## [PROBLEM DESCRIPTION]
Range to reproduce from the entries below: the line with "Task: Select 配信する for お客様向けメール", the line with "Image resolution: width=1130", and every line in between. Give them exactly and give nothing else.

## [SUPPLIED RECORDS]
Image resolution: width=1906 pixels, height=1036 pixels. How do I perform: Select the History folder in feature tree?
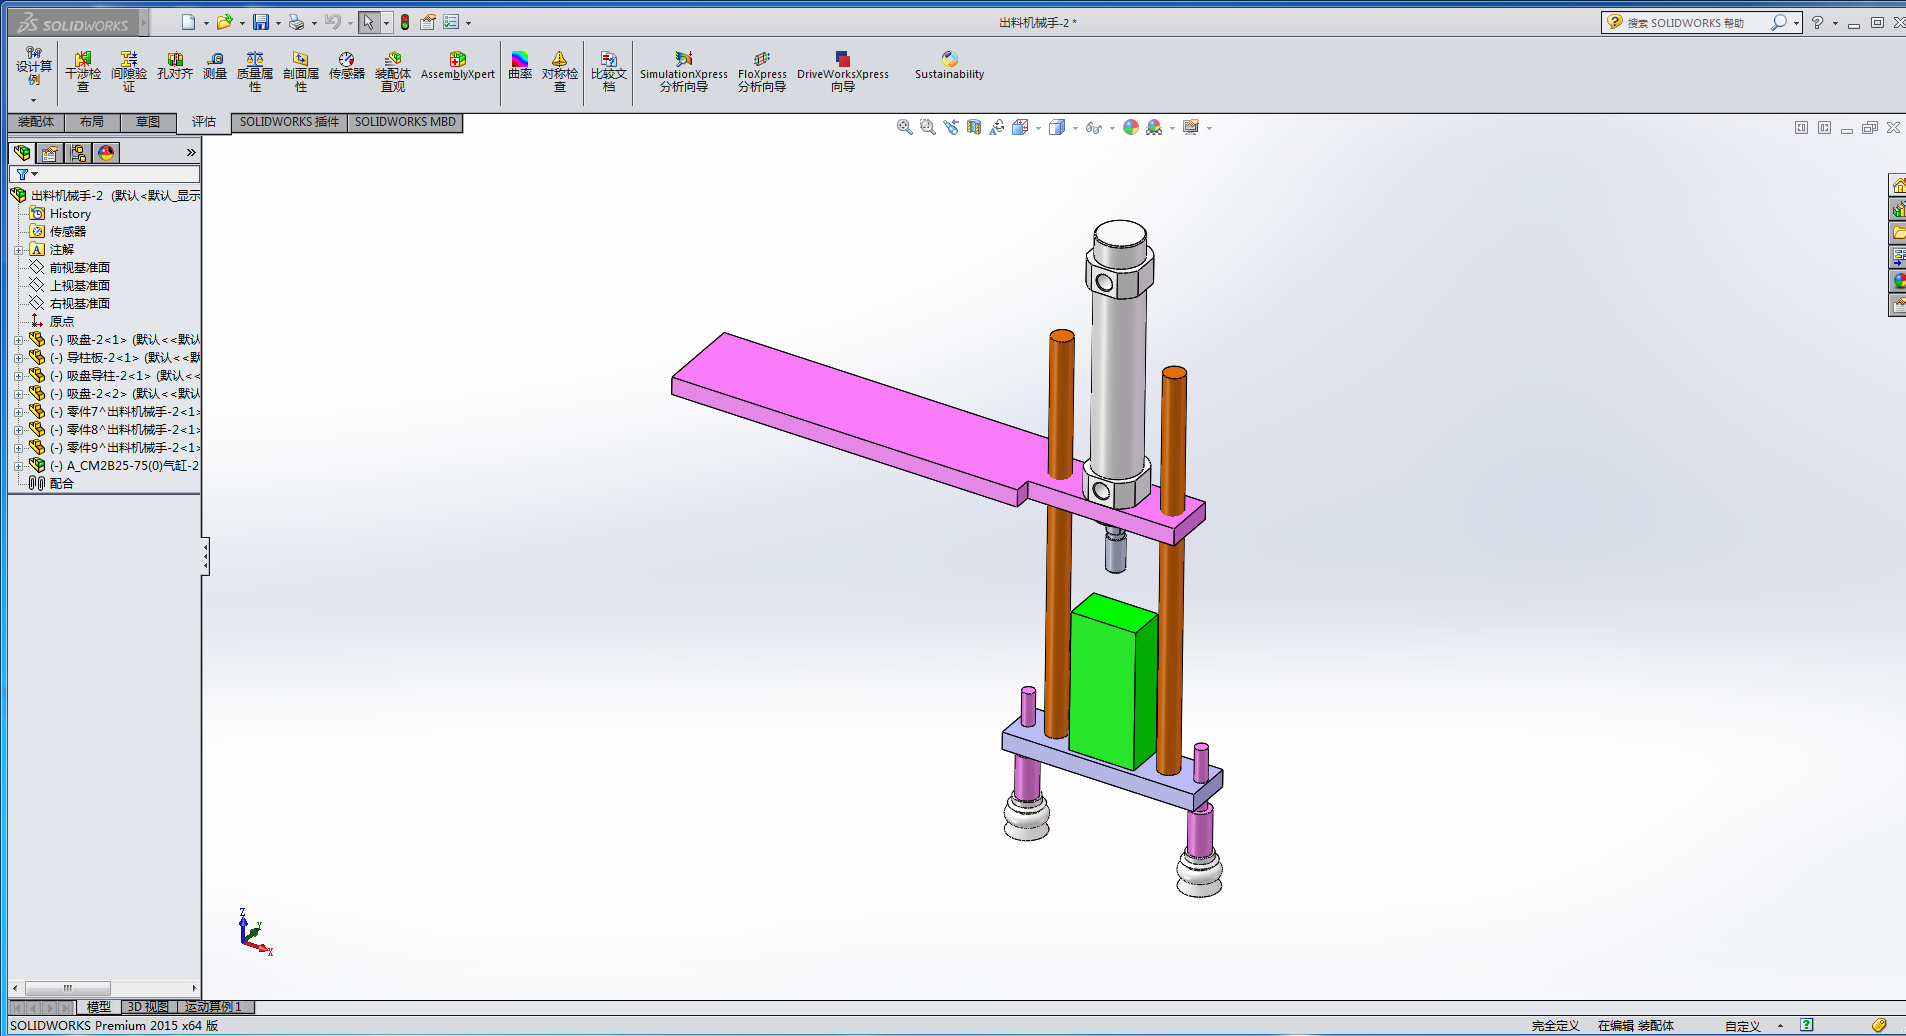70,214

* * *

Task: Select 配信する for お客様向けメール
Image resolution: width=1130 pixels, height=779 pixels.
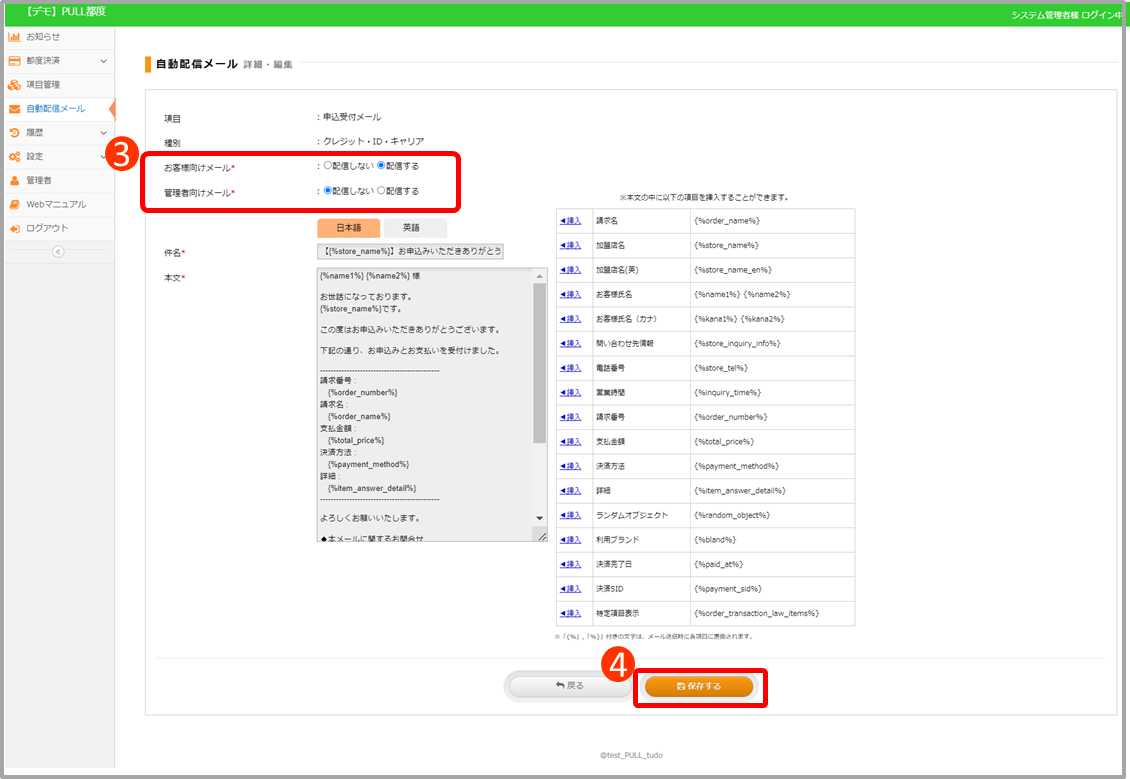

---

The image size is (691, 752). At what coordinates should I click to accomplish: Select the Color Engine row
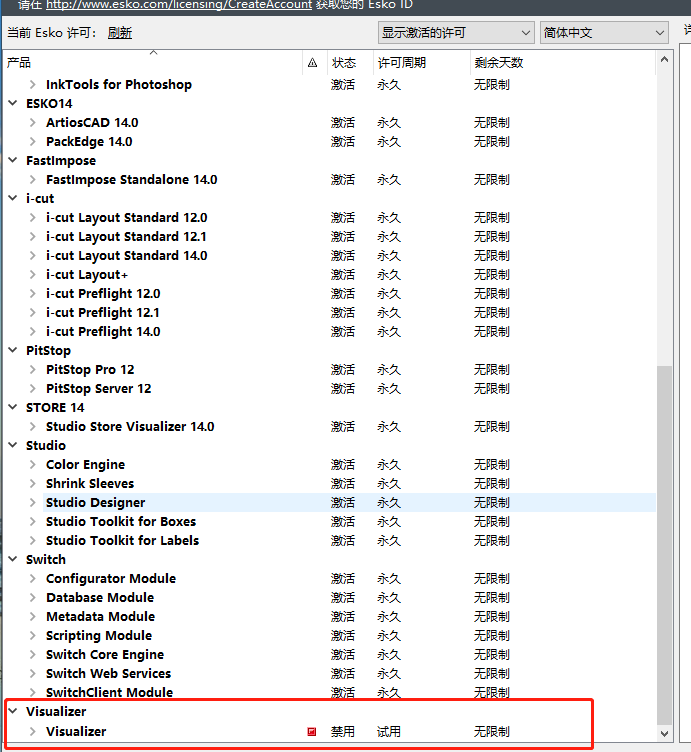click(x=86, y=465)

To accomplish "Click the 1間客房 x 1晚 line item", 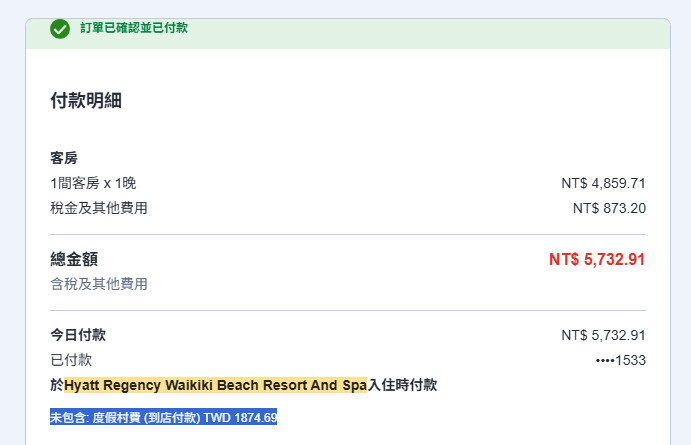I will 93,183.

## [ANSWER SECTION]
Task: Select 配信する for お客様向けメール
Image resolution: width=1130 pixels, height=779 pixels.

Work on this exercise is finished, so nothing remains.